O caso mais impressionante ocorreu em Curitiba, no Paraná. A receita de uma clínica veterinária foi usada em uma farmácia, também pelo programa da Petrobras. O nome do paciente, indicado na receita é Iza. É a cachorra de Vanessa Silva, esposa de um funcionário da Petrobras. A reportagem conversou com Vanessa:
VANESSA - Ah, eu não quero gravar.
REPÓRTER - Eu quero, porque é uma reportagem que diz que você comprou remédios para o seu cachorro usando o programa de farmácia da Petrobras. O programa é para beneficiar você, né?
VANESSA - Mas é que faz parte da minha família, e é pra comprar remédio. Se eu tenho esse desconto, eu tenho direito de ter o desconto em remédio.

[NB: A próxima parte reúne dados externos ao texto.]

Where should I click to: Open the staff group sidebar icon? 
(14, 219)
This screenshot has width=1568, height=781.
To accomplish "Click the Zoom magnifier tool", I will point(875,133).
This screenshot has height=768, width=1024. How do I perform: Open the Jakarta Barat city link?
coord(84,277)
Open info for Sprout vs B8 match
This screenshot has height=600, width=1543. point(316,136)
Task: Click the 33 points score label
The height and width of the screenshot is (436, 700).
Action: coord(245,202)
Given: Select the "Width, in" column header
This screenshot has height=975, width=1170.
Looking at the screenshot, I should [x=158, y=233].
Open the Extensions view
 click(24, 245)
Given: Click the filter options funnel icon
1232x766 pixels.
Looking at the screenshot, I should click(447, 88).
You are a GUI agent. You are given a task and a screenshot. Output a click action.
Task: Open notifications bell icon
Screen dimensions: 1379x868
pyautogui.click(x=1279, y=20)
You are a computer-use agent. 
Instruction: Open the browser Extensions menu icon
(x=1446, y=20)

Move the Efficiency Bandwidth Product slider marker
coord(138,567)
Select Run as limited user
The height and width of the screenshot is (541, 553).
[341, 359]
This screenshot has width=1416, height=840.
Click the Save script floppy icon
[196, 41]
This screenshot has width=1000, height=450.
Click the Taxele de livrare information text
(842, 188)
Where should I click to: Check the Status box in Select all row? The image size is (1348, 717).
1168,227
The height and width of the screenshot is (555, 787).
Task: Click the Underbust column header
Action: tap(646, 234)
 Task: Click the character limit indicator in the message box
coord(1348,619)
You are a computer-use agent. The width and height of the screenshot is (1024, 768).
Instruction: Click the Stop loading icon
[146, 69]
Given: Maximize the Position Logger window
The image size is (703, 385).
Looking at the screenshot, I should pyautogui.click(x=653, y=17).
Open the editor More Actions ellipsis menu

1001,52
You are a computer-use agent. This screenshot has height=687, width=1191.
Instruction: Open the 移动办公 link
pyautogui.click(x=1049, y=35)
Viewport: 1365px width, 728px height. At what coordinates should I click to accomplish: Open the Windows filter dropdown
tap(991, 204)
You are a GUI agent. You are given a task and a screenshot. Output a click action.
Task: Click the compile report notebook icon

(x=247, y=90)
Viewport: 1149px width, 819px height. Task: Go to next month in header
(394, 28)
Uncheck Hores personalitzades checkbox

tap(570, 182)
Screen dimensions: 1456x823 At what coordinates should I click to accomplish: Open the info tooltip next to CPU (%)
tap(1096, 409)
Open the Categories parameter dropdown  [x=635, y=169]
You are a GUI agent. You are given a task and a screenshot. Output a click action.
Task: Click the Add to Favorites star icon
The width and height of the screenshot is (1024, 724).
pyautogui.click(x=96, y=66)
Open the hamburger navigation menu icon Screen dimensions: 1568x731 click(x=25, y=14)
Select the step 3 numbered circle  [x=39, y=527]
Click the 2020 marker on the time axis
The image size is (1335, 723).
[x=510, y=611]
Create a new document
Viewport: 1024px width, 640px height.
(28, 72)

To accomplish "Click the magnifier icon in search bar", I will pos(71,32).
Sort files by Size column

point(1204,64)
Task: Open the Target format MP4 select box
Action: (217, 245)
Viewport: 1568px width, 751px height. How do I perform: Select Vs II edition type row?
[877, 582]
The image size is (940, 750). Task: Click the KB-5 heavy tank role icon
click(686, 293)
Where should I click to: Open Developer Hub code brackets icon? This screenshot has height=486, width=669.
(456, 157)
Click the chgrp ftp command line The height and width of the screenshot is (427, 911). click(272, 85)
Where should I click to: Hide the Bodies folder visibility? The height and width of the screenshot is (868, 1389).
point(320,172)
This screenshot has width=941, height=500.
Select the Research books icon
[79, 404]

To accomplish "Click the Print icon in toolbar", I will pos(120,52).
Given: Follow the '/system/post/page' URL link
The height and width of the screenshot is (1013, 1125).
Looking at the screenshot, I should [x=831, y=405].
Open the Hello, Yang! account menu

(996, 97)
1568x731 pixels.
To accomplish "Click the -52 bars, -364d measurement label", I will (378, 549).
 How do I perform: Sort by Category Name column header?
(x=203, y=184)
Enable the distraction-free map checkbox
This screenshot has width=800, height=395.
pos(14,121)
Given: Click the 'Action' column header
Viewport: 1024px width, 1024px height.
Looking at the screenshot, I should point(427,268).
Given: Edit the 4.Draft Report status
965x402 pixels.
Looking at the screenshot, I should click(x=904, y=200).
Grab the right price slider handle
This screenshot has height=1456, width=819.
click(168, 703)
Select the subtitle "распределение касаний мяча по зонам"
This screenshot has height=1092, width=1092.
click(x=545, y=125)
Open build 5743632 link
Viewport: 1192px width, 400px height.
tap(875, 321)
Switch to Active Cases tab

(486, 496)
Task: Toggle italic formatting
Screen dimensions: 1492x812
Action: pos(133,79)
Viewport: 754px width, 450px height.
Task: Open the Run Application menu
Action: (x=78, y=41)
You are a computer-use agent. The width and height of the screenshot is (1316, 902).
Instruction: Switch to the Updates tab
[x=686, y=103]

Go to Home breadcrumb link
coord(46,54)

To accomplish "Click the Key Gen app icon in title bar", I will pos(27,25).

Todas elas parecem fraudes pequenas. Mas juntas, criam um rombo enorme. E, como tudo na Petrobras, os números são gigantescos. O programa é para 300 mil pessoas. O gasto mensal é de mais de R$ 20 milhões. E o cálculo é que 30% disso são compras fraudadas de remédios - um rombo de mais de R$ 6 milhões por mês.
Em setembro do ano passado, quando o TCU recebeu as denúncias, foi determinado que a Petrobras interrompesse o programa. O gasto diminuiu, mas provocou um efeito colateral: os beneficiários agora precisam comprar os medicamentos, e pedir o reembolso apenas quando o programa for retomado.
O aposentado pela Petrobras Fred Nicolai esá desanimado: "Quanto mais aumenta isso aqui [mostra as contas], menos esperança nós temos de que vamos receber, né?"
REPÓRTER - Quanto o senhor acredita que gasta. por mês, em remédios que não estão sendo reembolsados?
FRED - Por baixo, assim, acredito que em torno de R$ 500. Eu acredito que já tenha em torno de R$ 5 mil.
O TCU calcula que a Petrobras já deva R$ 200 milhões para os beneficiários. Nesta semana o órgão vai julgar se a estatal deve encerrar o programa, ou criar novos mecanismos de controles para estas compras. "Da parte da Petrobras, não existe nenhum tipo de controle", afirmou Ricardo Gabin.
Em nota, a Petrobras afirmou que tomará todas as medidas legais cabíveis para a reparação e compensação de danos, além de eventuais ações de improbidade administrativa.
Se a auditoria do TCU comprovar as fraudes, os funcionários envolvidos podem perder os cargos e serem obrigados a ressarcir a Petrobras.